5. Government support and policies change that is required to encourage exports of composite components?

Dr. Andrew Beehag: Much of Australian business in the composites industry is classed as a Small to Medium Enterprise – while Government policy has long advocated supporting SMEs, successful initiatives to build exports through these businesses are difficult to achieve.

6. Emerging applications that you foresee to have a significant bearing on the composites consumption?

Dr. Andrew Beehag: There is significant future investment likely in environmental infrastructure, in particular energy generation systems. A return to high oil prices is also likely to see renewed interest in the general plastics market. Industries utilizing unreinforced plastics may turn to low cost additives that increase properties, sometimes marginally, but reduce material costs significantly. CRC-ACS is developing the use of plant fibers in traditional thermoplastics as an example of this. The ability to “spend a million, save a billion” is true for examples such as repairing earthquake-damaged infrastructure, but is equally true for enabling delayed expenditure on infrastructure replacement. The technology can expand into a range of industries with ageing infrastructure.

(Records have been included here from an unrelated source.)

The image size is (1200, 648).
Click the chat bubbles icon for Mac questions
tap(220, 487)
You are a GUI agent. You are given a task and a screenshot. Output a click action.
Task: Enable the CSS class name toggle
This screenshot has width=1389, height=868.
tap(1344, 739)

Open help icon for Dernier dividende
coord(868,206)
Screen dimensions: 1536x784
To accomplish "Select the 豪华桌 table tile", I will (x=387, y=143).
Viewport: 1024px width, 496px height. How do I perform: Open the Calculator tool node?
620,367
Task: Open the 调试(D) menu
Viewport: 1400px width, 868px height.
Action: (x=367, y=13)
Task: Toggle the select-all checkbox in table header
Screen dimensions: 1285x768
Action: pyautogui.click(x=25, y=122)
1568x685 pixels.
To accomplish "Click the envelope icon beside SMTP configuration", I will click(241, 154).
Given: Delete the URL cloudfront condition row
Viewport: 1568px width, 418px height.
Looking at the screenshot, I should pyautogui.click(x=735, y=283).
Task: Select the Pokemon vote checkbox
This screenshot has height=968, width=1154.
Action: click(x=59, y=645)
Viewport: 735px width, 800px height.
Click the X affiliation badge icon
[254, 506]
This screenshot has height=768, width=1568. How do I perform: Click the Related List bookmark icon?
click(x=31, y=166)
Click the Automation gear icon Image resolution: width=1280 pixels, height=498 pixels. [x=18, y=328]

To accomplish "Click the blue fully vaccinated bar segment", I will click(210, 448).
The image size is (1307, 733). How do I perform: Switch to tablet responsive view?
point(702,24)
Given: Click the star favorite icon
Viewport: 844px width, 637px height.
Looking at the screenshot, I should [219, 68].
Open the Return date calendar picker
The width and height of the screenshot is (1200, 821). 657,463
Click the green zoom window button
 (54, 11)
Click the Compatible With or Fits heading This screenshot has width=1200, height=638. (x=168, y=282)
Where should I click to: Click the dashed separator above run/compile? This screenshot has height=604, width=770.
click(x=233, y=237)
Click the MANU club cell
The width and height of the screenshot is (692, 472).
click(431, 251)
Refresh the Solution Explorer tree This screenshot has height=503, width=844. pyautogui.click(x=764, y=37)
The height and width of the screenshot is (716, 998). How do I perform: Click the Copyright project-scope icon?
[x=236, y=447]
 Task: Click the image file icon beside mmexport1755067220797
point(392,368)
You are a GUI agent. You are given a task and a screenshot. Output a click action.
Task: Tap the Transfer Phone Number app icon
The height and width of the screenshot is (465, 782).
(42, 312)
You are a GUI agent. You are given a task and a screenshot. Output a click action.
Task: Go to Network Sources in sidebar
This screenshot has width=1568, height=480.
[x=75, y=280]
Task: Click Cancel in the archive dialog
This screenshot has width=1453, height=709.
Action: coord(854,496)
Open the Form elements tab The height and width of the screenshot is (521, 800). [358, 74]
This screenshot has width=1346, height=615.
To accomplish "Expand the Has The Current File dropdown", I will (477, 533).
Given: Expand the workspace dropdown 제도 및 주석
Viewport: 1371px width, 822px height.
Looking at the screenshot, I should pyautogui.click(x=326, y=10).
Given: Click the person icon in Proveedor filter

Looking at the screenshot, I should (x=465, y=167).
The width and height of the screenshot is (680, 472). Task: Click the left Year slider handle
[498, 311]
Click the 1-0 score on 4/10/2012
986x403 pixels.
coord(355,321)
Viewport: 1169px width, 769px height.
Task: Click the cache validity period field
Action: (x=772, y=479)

7. How has global slowdown affected the market? How has been your organization’s growth in the last 2-3 years and how do your foresee the growth forward?

Dr. Andrew Beehag: The global slowdown has been particularly hard on the Australian marine industry, where the market is highly dependent on discretionary expenditure. In other market areas, particularly where manufacturers able to engage in infrastructure supply, ongoing Government expenditure has provided good stability. CRC-ACS, being primarily engaged in medium-term research, has not felt the impact of the slowdown to date. We have achieved significant success in implementing composite technology through major end users around the world, and this reputation is growing in a number of different market sectors.

8. Do you see high-potential for composites in the market? If yes, what are some of reasons for the same?

Dr. Andrew Beehag: I see very high potential in the composites market. There have been a number of industries that have transformed over time, moving from a low usage to high usage. The most recent example is commercial aircraft, with composites usage increasing from 15% to 50% by weight. Each industry in turn has adopted composites as a way of building a competitive edge, and there are several industries that are likely to make this transformation in future years. The adaptability of composites to a vast array of applications is likely to see composites well positioned to address a range of future challenges.